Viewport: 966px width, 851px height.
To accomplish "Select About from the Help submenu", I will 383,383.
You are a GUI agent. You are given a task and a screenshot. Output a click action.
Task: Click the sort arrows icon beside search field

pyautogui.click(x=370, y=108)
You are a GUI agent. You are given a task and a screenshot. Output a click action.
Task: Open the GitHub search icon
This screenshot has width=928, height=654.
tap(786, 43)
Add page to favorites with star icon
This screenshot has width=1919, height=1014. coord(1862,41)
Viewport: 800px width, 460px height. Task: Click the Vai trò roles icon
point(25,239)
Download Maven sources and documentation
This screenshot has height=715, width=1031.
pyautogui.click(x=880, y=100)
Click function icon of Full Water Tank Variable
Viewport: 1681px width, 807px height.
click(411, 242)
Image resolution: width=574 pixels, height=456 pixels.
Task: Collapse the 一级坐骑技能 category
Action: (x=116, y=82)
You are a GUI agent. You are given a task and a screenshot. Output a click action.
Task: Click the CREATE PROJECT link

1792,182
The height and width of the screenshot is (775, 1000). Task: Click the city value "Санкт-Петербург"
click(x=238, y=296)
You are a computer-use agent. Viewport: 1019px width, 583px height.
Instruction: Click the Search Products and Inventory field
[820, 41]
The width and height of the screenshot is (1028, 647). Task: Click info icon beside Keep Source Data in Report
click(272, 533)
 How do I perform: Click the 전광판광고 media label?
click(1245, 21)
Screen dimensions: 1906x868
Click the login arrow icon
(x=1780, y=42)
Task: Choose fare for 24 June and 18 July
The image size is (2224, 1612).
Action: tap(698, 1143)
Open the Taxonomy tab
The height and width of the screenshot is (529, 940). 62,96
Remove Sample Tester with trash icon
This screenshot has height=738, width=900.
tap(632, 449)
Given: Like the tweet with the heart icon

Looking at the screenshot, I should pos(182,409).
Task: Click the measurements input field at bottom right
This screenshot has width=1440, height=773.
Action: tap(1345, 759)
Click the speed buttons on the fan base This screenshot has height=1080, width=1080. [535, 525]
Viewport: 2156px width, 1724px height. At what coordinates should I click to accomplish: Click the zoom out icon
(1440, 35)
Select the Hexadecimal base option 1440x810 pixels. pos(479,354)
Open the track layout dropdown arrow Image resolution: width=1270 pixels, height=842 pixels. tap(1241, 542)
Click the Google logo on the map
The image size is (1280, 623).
◇ ◇ ◇ ◇ ◇ ◇ ◇
• _What needs to be done_:
Rewrite the records from their first line through the line containing "tap(786, 43)", replacing "GUI agent" with "graphical interface agent" and leaving everything else unchanged.

• _Answer to the exercise_:
Viewport: 966px width, 851px height.
To accomplish "Select About from the Help submenu", I will 383,383.
You are a graphical interface agent. You are given a task and a screenshot. Output a click action.
Task: Click the sort arrows icon beside search field

pyautogui.click(x=370, y=108)
You are a graphical interface agent. You are given a task and a screenshot. Output a click action.
Task: Open the GitHub search icon
This screenshot has width=928, height=654.
tap(786, 43)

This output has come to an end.